Sherlock Holmes: A Game of Shadows: The same team is back, with a few wrinkles. Robert Downey Jr. reprises his role as Sherlock Holmes, in this series an unkempt, roguish, self-absorbed genius, who thrills for puzzles and the chase, but also shows occasional spurts of heroism. Jude Law is back as the exasperated but loyal Dr. Watson. This time, the chief foe is Holmes' great nemesis, Professor James Moriarty (Jared Harris, son of Richard, who plays the part with suitably cold calculation and selective, subdued glee). Irene Adler (Rachel McAdams) appears briefly (her voice still weak, alas), with Swedish actress Noomi Rapace as the gypsy Simza Heron taking over the Girl Friday role. Stephen Fry plays Sherlock's brother Mycroft. The plot involves searching for Simza's brother, who has become entrapped in Moriarty's master scheme. This sequel is slightly better than the first film. The best part of the first was the chemistry between Downey and Law, but the get less time together here. Some of the fights aren't quite as good either, because this time, director Guy Ritchie runs through Holmes' pugilist-as-chess-player-and-surgeon shtick in slow-mo, then runs through the fights again in hyperspeed. The second time around is just a blur, and has no suspense. However, some of the other action scenes are staged decently enough, especially the final faceoff between Holmes and Moriarty, which has some genuine suspense and emotional weight. (Alas, Guy Ritchie almost immediately undercuts this.) Basically, all the scenes between Downey and Harris are good, and the rest are fairly meh. There's other distracting silliness: apparently, no upper middle class British men own a razor, since Holmes and Watson are perennially running around with manly, roguish stubble. Downey's fun, but just as with Depp in the Pirates movies, we've left wishing the rest of the film was worthy of his talents. Most of all, I was left yearning for the BBC's modern-day Sherlock with Holmes as a "high-functioning sociopath" (a little House-influence), starring Benedict Cumberbatch, Martin Freeman, and created by Mark Gatiss and Steven Moffat. Unlike this flick, the BBC series is a must-see.
(All Things Considered did a story on "The Enduring Popularity Of Sherlock Holmes.")
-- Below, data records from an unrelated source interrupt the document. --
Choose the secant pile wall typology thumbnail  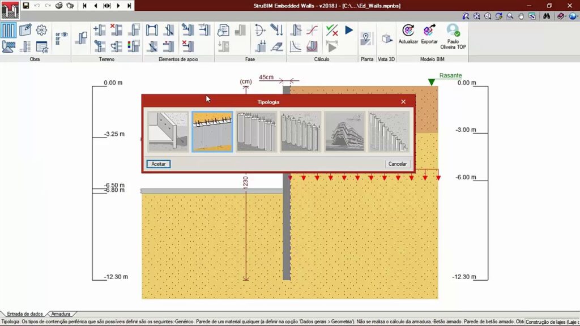(x=257, y=132)
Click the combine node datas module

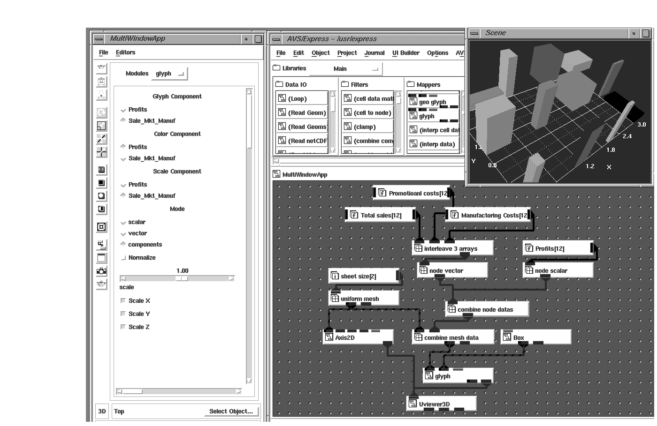[485, 309]
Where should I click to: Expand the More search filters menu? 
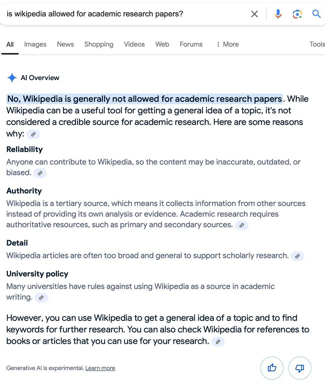tap(227, 44)
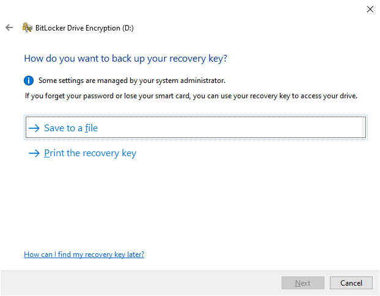Screen dimensions: 380x296
Task: Go back using the left arrow icon
Action: pos(9,27)
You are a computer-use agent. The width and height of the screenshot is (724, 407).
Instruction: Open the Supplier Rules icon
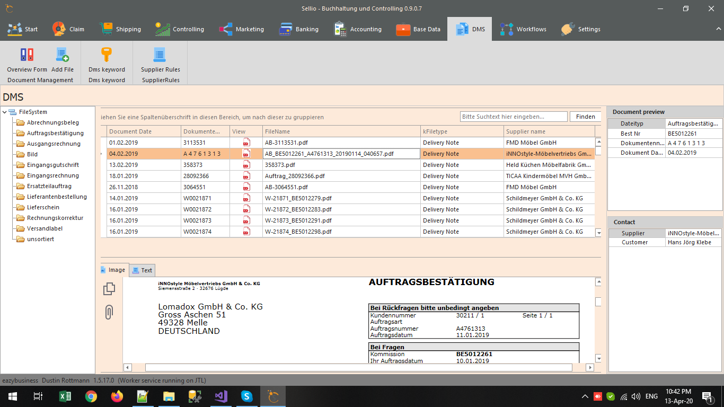[160, 55]
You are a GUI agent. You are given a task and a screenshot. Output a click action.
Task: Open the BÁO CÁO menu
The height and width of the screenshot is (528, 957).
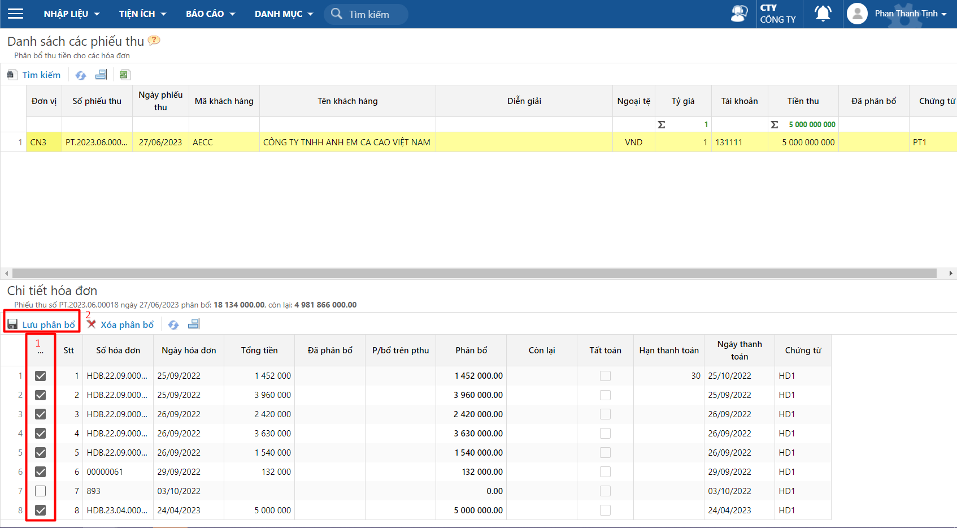point(210,14)
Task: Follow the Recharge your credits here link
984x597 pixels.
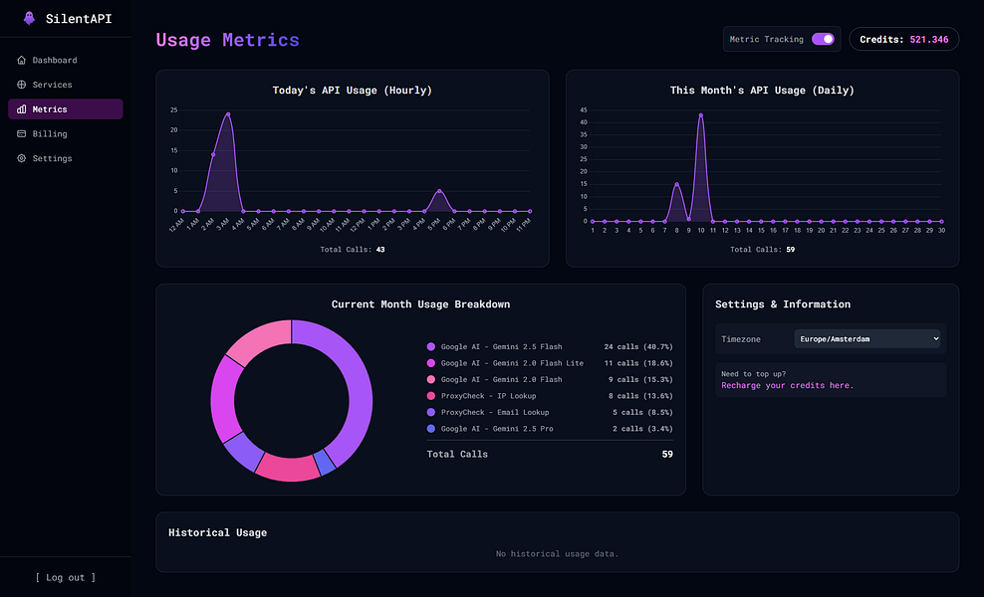Action: [x=787, y=385]
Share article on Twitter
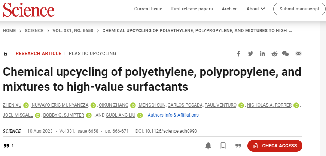This screenshot has width=326, height=156. pyautogui.click(x=250, y=54)
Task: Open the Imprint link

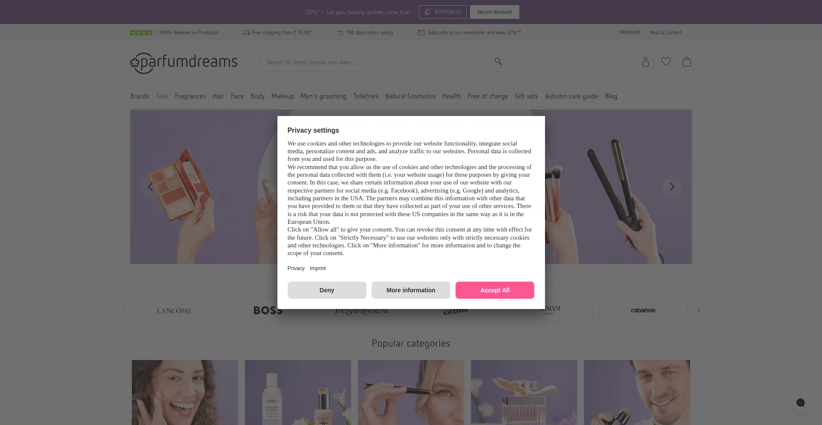Action: pyautogui.click(x=318, y=268)
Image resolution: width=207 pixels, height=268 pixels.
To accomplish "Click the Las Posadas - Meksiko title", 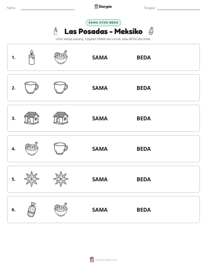I will click(103, 31).
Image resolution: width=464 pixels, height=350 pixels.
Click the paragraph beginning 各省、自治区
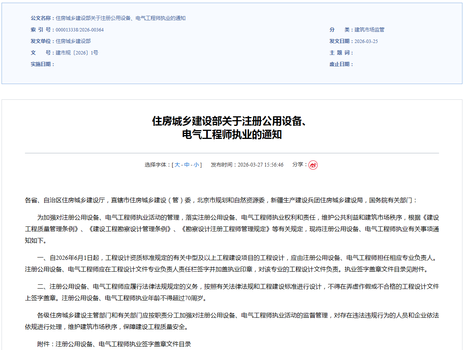click(x=221, y=200)
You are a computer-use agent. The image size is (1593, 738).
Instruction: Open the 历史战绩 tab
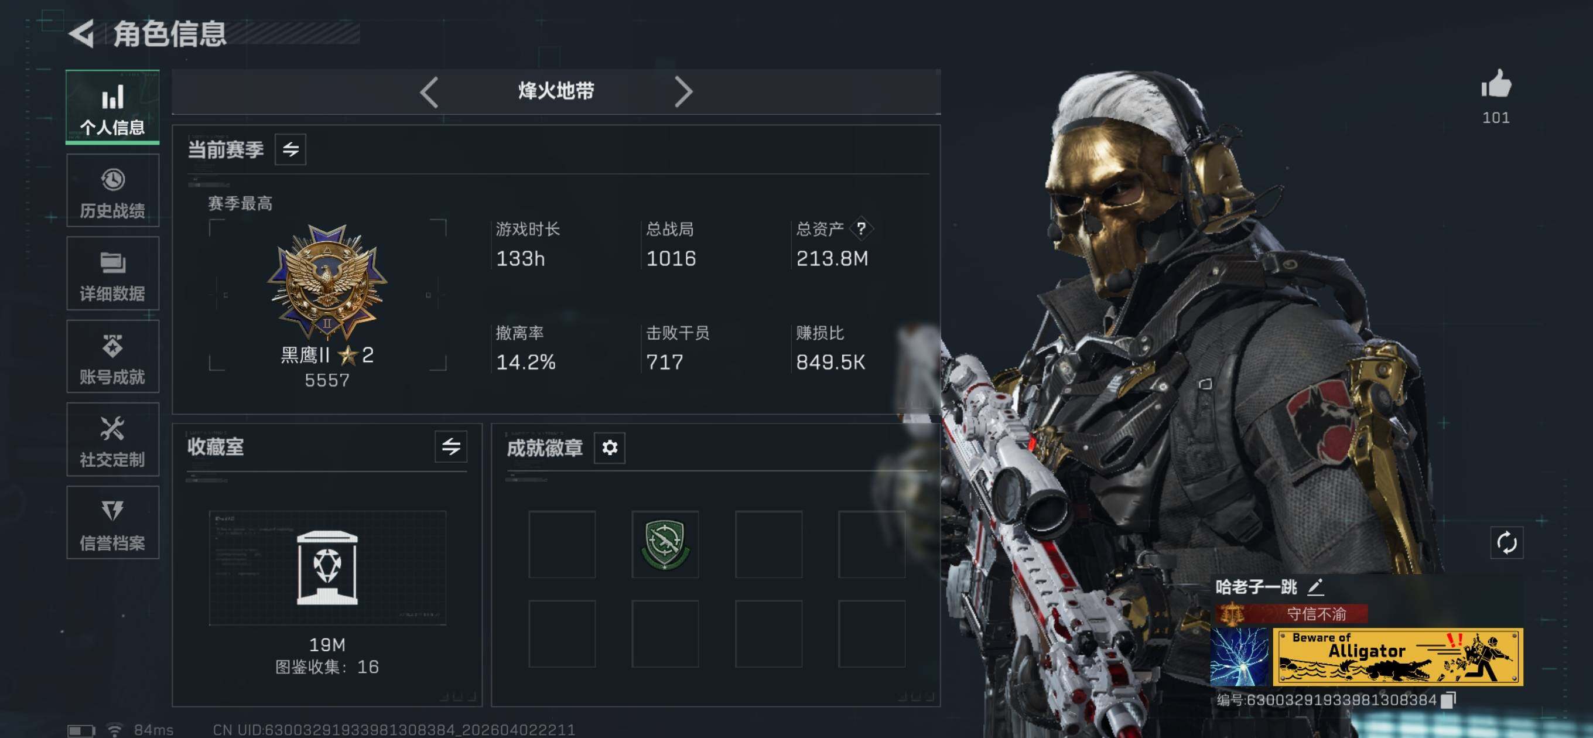click(x=113, y=191)
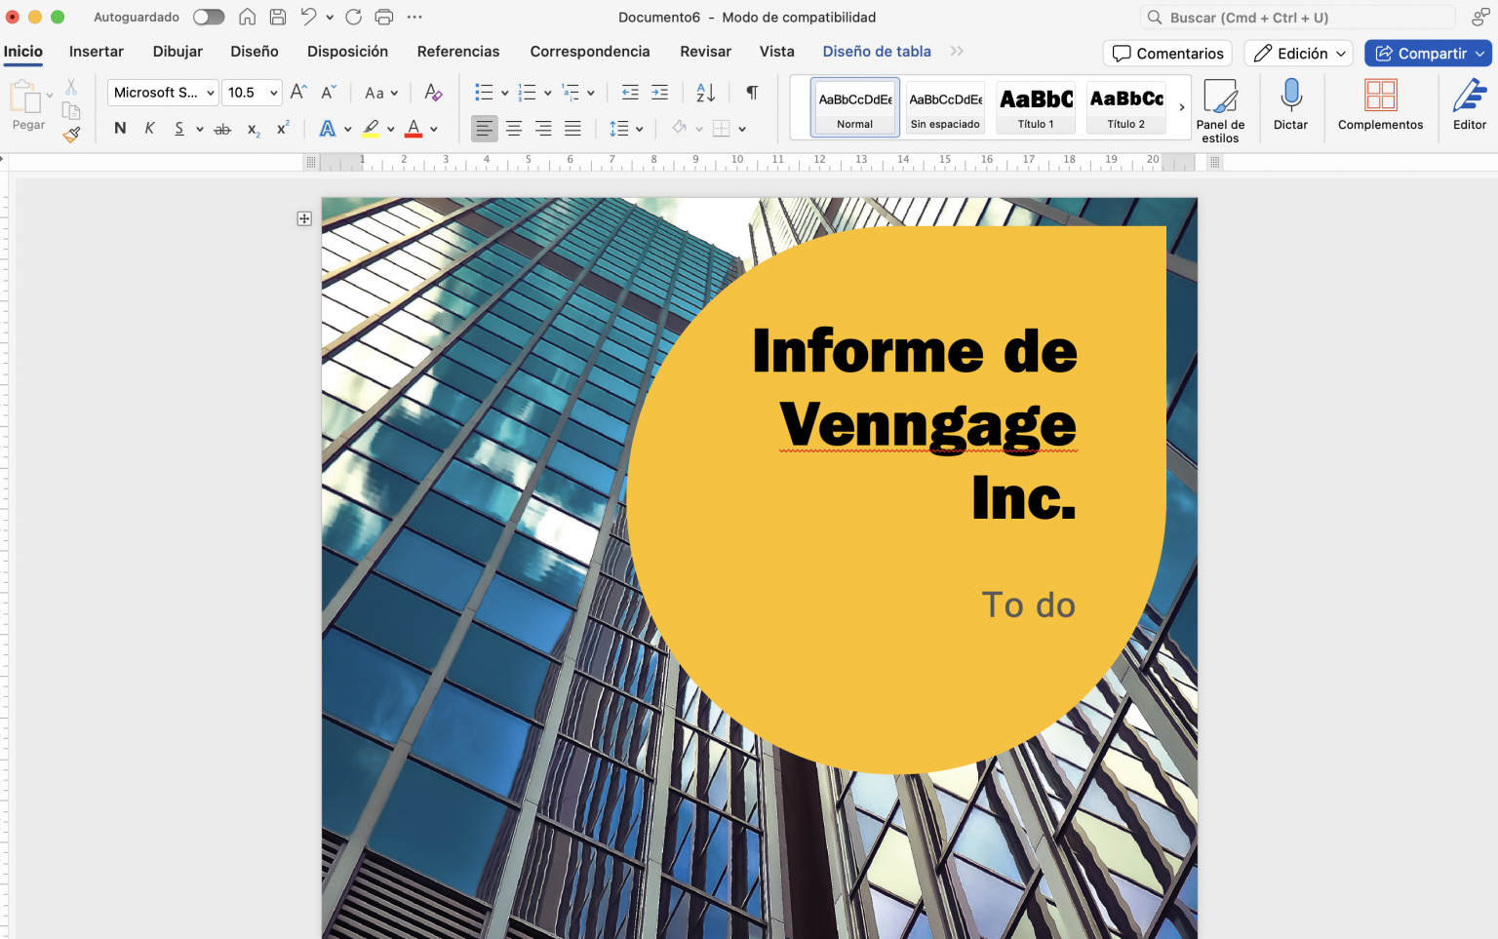The width and height of the screenshot is (1498, 939).
Task: Click the Copiar formato brush icon
Action: coord(70,135)
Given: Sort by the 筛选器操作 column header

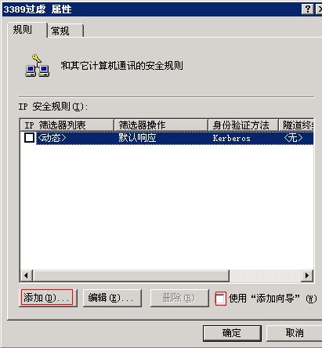Looking at the screenshot, I should coord(161,125).
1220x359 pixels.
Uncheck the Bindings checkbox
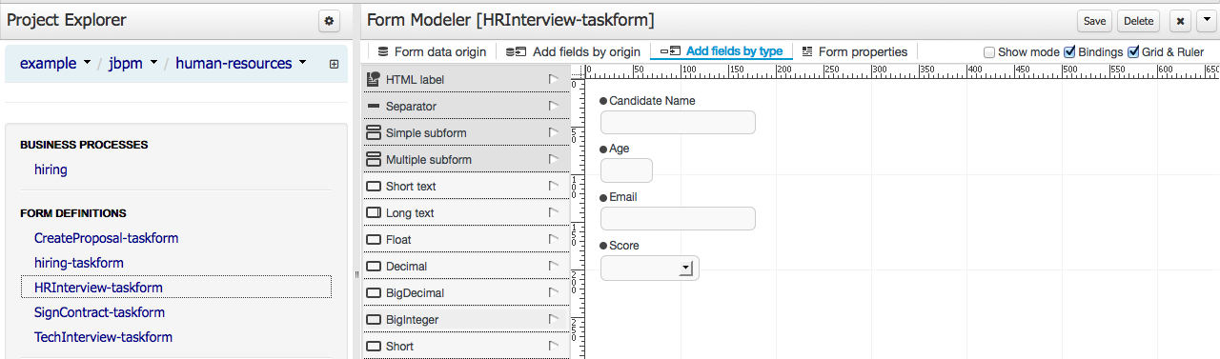pos(1069,51)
Super 8: Writer-director J.J. Abrams does his salute to Spielberg (who executive produced), delivering a film that's E.T. meets Cloverfield. It's small-town America in the summer of '79. Young Joe Lamb (Joel Courtney) is the sheriff's kid (Kyle Chandler), and his mom has just died in a factory accident. His social life ain't great. His buddy Charles (Riley Griffiths), an aspiring film director, recruits Joe and the rest of their gang to make a super 8 film to enter a state contest for young filmmakers. The most notable is Alice Dainard (Elle Fanning) who's ahead of them in school, is cool, and can drive (although she's not supposed to). When filming the local train racing by at night for "production value," an accident happens, something big on the train gets loose, and the kids accidentally get it on film. Pets and people start disappearing, and the military swoops in. To make it all worse, Joe's budding romance with Alice is thwarted because his father absolutely hates Alice's dad Louis Dainard (Ron Eldard). This is decent summer fare. There are some inconsistencies, as with the relative power of magnetism, and you'll either forgive these or they'll be one more annoyance. I found the tone to be uneven and a bit jarring, because on the one hand we're watching innocent kids running about and it's all sold as a romp, but on the other, there's a monster who's far more sinister than E.T. ever was. The best part of the film is that the kids are really, really good, especially in the funny, earnest-but-fledgling filmmaking scenes and the vulnerable moments between Joe and Alice. (Fanning is especially impressive, with one heartbreaking scene.) The ending credits show the kids' completed film, and was my favorite part.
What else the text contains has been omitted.